Ely predicted that the Fed would do nothing.

Dean Baker, an economist at the Economic Policy Institute, a liberal research organization, said that because the increase in jobs was “healthy but not explosive,” there is little pressure on the Fed to act. Besides, he said, the Fed traditionally hesitates to raise rates soon before a national election.

Others said that Fed Chairman Alan Greenspan might lead a move toward higher rates.

The drop in unemployment gives the Fed “further encouragement to do something,” said Barry Rogstad, president of the American Business Conference, an organization of high-growth firms. “This economy continues to be in very, very strong shape.”

Martin Regalia, chief economist of the U.S. Chamber of Commerce, took a neutral position, saying that any Fed action would be contingent on forthcoming reports on consumer and producer prices in August. “The Fed will wait and see what happens,” Regalia said.

Advertisement

President Clinton welcomed August’s 5.1% unemployment rate, the lowest since a 5% reading in March 1989. The economy “is on the right track, and we need to keep going in that direction,” he said at a campaign stop in Orlando, Fla.

Republican presidential nominee Bob Dole said that the “unemployment figures, while good, cannot cover up the basic facts. One needs to stop and ask: Why do American families need two incomes just to get by? Why do their paychecks get eaten up by taxes?” Dole’s key economic proposal is a 15% reduction in income tax rates.

*

The job survey for August showed that there were 127.1 million Americans at work and 6.8 million unemployed.
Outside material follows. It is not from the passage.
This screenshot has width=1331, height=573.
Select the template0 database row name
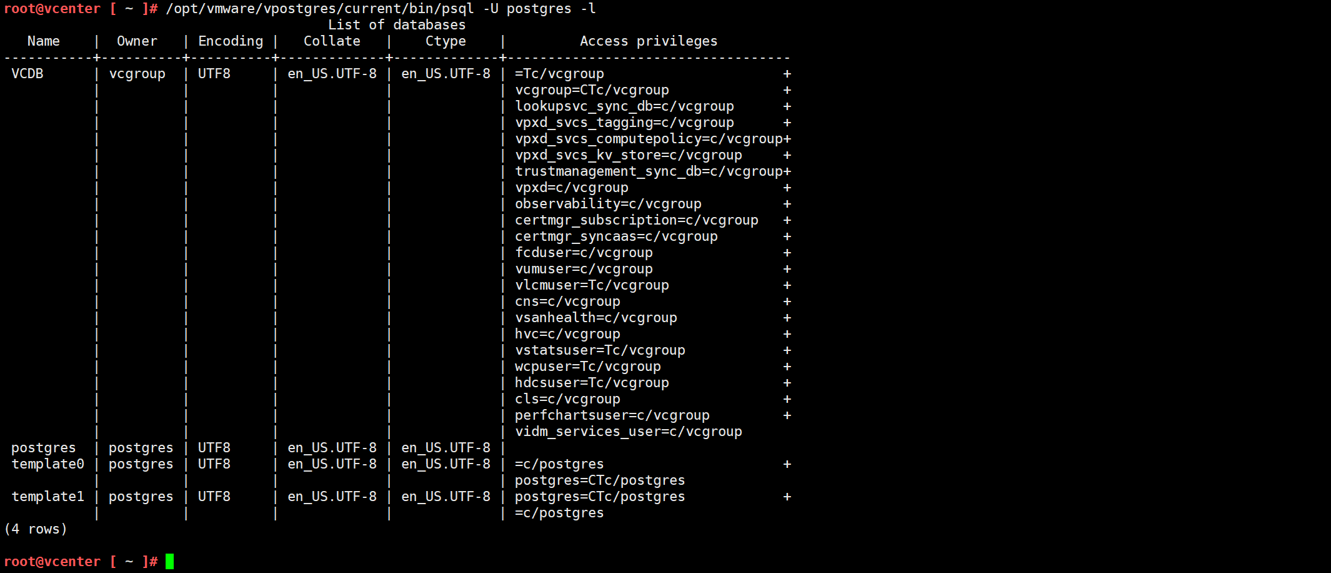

Another 1.4 million people were “marginally attached” to the labor force--they wanted to work but had stopped actively searching for jobs sometime in the past year.

The share of women older than 20 at work, 57.2%, was the highest since the government began keeping records in 1970.

Almost 6% of the labor force, 7.5 million people, had more than one job.

The unemployment rates for major population groups included: men 4.2%, down from 4.7%; women, 4.6%, down from 4.9%; whites, 4.4%, down from 4.7%; blacks, 10.5%, unchanged; Latinos, 8.7%, down from 9%.

The job survey showed “robust growth” in the finance, insurance and real estate sectors, Katherine Abraham, commissioner of labor statistics, told Congress’ Joint Economic Committee. And manufacturing employment, which had declined in July, rebounded in August.

Advertisement

Overall, the private sector added 173,000 jobs in August, below the average gains of 215,000 a month for the first seven months of the year. The other 77,000 jobs came from growing government payrolls, with local school systems adding personnel at the beginning of the academic year.

The biggest declines in unemployment came among young workers, 20 to 24, and the oldest group of workers, those over 55.